● DATA TO USE
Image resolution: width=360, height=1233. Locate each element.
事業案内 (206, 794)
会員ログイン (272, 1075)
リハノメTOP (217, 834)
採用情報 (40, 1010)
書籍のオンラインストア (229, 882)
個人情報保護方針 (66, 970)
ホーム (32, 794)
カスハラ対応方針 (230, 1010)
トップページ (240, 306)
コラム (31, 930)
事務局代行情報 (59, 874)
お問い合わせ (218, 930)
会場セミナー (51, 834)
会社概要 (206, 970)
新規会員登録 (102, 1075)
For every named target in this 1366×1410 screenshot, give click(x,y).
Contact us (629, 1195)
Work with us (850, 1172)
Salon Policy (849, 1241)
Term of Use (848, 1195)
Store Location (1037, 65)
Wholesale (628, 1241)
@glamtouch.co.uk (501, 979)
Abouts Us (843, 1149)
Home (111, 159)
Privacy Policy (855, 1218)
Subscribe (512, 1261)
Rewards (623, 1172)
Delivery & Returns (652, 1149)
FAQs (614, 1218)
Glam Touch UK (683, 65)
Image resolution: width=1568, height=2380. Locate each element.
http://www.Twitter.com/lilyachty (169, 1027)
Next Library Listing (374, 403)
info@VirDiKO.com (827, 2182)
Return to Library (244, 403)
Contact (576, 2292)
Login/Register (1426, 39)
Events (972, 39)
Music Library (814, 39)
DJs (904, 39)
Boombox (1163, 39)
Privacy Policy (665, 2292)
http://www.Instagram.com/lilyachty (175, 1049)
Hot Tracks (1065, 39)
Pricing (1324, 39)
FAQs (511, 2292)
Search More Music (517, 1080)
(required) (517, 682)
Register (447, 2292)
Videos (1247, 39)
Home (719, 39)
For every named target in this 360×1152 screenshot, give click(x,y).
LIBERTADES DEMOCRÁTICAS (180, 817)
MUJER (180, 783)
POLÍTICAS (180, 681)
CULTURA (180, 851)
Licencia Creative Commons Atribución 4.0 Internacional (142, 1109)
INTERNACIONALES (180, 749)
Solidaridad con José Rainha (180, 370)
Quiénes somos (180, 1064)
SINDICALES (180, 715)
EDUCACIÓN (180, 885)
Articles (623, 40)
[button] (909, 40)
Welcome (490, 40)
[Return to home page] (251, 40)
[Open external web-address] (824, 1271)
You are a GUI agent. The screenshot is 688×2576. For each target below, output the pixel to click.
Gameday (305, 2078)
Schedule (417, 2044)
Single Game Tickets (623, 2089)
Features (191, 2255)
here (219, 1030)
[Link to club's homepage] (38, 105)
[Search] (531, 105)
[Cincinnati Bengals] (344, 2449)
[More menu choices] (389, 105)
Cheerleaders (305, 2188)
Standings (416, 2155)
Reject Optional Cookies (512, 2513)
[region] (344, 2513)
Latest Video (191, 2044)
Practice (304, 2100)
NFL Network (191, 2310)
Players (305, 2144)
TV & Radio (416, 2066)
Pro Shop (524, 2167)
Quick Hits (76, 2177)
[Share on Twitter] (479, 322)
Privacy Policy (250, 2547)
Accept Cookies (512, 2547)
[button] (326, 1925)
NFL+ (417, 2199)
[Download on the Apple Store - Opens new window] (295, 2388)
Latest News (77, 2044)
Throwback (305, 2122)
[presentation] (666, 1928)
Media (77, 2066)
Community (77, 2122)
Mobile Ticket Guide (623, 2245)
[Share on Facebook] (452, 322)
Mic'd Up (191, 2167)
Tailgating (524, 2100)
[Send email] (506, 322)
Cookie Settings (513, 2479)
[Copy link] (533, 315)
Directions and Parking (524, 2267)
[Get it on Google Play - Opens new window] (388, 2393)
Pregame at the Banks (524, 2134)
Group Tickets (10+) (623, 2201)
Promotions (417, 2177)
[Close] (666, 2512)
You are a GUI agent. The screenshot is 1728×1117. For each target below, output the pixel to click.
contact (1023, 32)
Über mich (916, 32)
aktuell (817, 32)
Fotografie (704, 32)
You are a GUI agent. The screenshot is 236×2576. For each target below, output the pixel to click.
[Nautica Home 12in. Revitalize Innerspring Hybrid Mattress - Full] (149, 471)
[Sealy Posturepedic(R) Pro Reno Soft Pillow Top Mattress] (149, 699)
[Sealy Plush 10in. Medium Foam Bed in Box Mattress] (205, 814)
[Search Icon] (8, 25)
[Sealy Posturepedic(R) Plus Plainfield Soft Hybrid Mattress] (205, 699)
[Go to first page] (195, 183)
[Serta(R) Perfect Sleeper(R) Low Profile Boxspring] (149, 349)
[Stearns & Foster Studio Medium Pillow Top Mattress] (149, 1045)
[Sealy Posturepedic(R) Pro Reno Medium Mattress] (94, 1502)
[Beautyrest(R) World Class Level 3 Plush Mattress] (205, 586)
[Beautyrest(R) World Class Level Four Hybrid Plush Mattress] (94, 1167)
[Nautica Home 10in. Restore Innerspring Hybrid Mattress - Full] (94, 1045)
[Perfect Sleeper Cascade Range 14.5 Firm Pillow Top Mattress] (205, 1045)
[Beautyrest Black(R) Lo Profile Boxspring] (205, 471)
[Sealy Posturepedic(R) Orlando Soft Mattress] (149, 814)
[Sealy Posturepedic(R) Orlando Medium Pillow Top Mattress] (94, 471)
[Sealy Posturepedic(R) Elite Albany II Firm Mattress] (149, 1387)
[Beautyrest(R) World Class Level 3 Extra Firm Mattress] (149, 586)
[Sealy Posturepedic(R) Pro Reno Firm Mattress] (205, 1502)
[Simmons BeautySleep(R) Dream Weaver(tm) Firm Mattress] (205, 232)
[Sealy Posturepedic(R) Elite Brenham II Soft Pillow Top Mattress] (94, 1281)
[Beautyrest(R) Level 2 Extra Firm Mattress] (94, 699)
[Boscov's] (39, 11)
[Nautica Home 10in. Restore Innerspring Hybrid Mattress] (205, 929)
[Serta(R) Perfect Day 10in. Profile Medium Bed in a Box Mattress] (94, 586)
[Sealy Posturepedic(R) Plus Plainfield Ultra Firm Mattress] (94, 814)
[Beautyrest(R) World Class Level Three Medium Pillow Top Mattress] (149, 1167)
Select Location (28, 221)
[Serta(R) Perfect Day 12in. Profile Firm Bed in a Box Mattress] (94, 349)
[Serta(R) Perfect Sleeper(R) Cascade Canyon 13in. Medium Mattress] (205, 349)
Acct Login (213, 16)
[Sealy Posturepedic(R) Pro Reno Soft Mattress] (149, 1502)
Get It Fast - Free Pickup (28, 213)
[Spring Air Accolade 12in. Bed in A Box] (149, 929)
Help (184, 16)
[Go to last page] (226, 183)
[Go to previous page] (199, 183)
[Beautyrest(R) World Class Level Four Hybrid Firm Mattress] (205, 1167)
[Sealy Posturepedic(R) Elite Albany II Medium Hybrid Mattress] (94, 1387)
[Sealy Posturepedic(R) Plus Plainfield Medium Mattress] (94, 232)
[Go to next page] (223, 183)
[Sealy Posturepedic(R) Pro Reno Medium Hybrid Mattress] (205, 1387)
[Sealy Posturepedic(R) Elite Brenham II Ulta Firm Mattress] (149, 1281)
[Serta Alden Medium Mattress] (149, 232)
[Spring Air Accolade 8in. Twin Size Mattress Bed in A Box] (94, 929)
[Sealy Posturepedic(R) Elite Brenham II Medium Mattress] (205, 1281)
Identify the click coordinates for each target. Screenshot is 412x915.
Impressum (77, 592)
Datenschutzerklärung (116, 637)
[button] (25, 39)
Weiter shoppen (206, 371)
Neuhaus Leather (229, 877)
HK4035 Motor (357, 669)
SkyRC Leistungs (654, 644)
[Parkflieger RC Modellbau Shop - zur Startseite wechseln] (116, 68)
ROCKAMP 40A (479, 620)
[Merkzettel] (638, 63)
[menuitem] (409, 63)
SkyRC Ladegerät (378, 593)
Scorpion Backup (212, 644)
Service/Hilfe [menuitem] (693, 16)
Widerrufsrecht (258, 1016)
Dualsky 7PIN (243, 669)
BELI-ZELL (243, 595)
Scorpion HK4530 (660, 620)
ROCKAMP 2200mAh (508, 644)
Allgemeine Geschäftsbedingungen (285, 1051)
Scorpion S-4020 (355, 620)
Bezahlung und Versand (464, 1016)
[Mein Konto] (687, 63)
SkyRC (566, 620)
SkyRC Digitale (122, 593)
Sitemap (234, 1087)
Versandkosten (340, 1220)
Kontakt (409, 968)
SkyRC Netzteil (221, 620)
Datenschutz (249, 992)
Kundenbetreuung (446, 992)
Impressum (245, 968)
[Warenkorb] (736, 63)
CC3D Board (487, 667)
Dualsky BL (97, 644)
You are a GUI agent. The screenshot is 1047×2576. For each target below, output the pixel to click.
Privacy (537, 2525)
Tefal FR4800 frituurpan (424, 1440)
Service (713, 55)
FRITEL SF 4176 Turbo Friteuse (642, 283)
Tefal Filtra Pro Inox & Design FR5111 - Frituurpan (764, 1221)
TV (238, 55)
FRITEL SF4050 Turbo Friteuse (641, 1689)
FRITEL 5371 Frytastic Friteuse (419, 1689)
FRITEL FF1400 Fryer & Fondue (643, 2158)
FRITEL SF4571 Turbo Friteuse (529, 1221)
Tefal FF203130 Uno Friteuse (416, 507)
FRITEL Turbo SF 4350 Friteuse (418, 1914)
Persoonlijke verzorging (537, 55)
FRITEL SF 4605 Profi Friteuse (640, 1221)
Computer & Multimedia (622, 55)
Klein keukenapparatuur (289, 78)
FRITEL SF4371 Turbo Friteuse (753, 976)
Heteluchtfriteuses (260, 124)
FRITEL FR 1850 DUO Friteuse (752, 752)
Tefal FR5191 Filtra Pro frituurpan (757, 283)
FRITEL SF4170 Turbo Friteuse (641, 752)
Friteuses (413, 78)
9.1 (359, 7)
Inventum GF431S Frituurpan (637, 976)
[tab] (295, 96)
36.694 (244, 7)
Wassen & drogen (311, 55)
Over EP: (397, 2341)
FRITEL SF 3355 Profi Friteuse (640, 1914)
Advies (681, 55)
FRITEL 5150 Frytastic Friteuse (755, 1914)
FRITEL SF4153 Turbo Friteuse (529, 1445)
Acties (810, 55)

● YOUR ASSIGNMENT
Nothing but the lines from the top of the records down to the line with "info@VirDiKO.com (827, 2182)" belongs in the answer; repeat them exactly.

● PROBLEM SOLUTION
Image resolution: width=360, height=1233. Locate each element.
事業案内 (206, 794)
会員ログイン (272, 1075)
リハノメTOP (217, 834)
採用情報 (40, 1010)
書籍のオンラインストア (229, 882)
個人情報保護方針 (66, 970)
ホーム (32, 794)
カスハラ対応方針 (230, 1010)
トップページ (240, 306)
コラム (31, 930)
事務局代行情報 (59, 874)
お問い合わせ (218, 930)
会場セミナー (51, 834)
会社概要 (206, 970)
新規会員登録 (102, 1075)
For every named target in this 1366×1410 screenshot, give click(x,y).
Contact us (629, 1195)
Work with us (850, 1172)
Salon Policy (849, 1241)
Term of Use (848, 1195)
Store Location (1037, 65)
Wholesale (628, 1241)
@glamtouch.co.uk (501, 979)
Abouts Us (843, 1149)
Home (111, 159)
Privacy Policy (855, 1218)
Subscribe (512, 1261)
Rewards (623, 1172)
Delivery & Returns (652, 1149)
FAQs (614, 1218)
Glam Touch UK (683, 65)
Image resolution: width=1568, height=2380. Locate each element.
http://www.Twitter.com/lilyachty (169, 1027)
Next Library Listing (374, 403)
info@VirDiKO.com (827, 2182)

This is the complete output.